▶ The request:
Please reproduce the material from the line holding "The width and" through the line holding "Action: (808, 673)", both lines included, and leave out the pictures.

▶ Records for the task:
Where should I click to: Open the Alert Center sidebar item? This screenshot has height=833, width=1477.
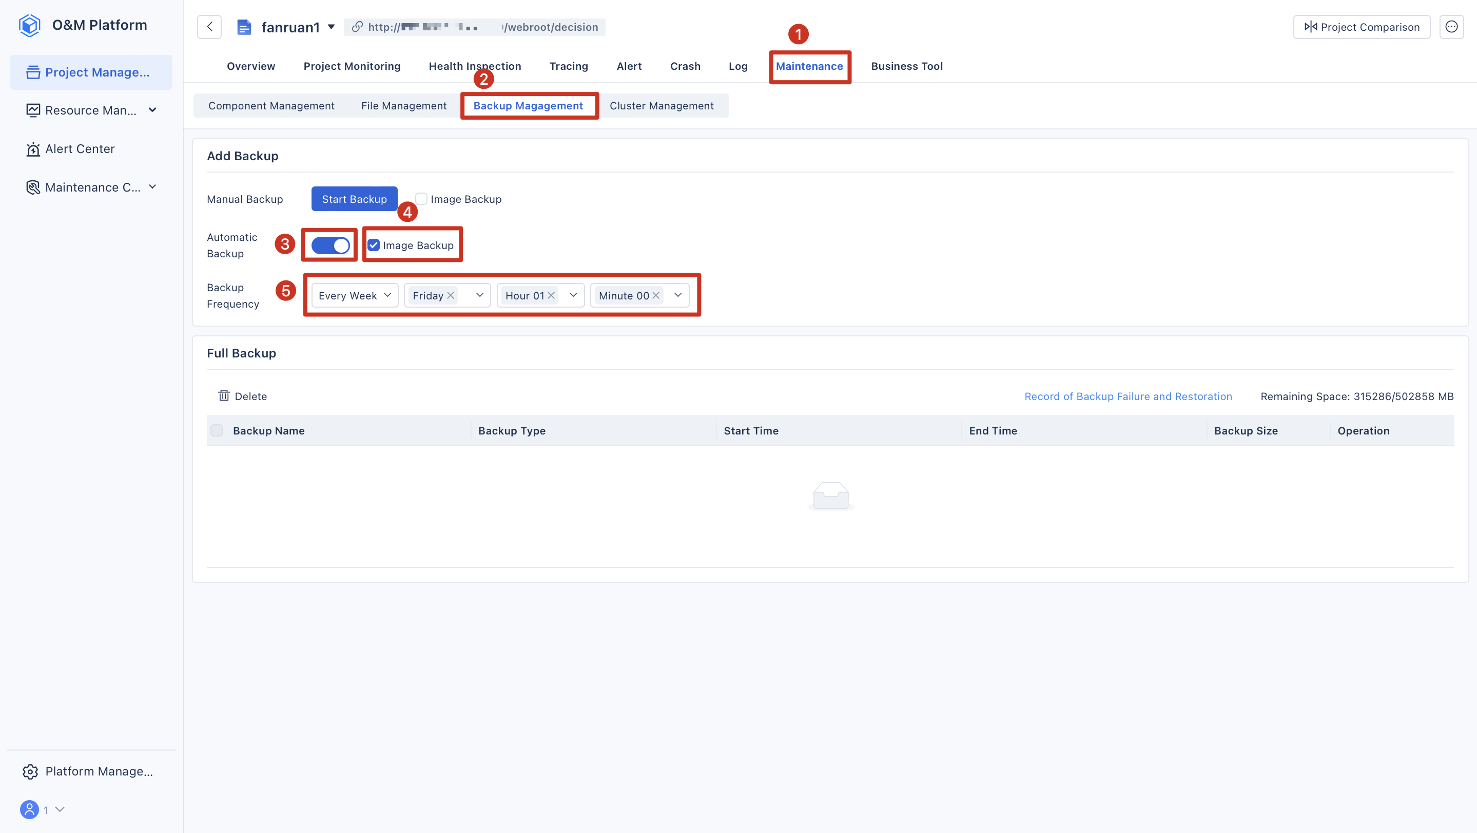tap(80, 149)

* * *

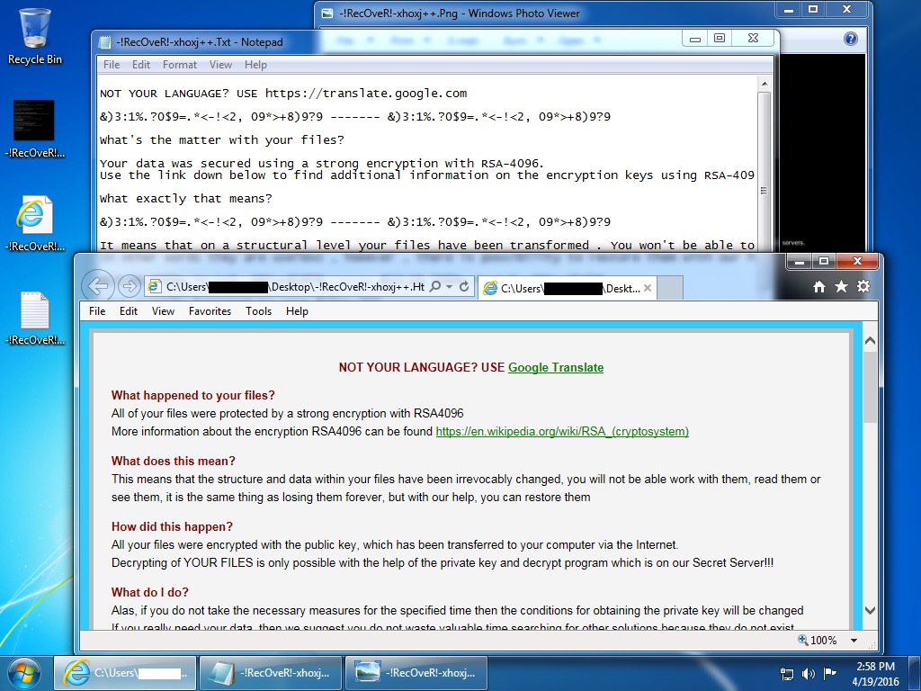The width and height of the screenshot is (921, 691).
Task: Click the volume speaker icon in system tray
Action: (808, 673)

▶ Reply:
The width and height of the screenshot is (921, 691).
Task: Click the volume speaker icon in system tray
Action: (808, 673)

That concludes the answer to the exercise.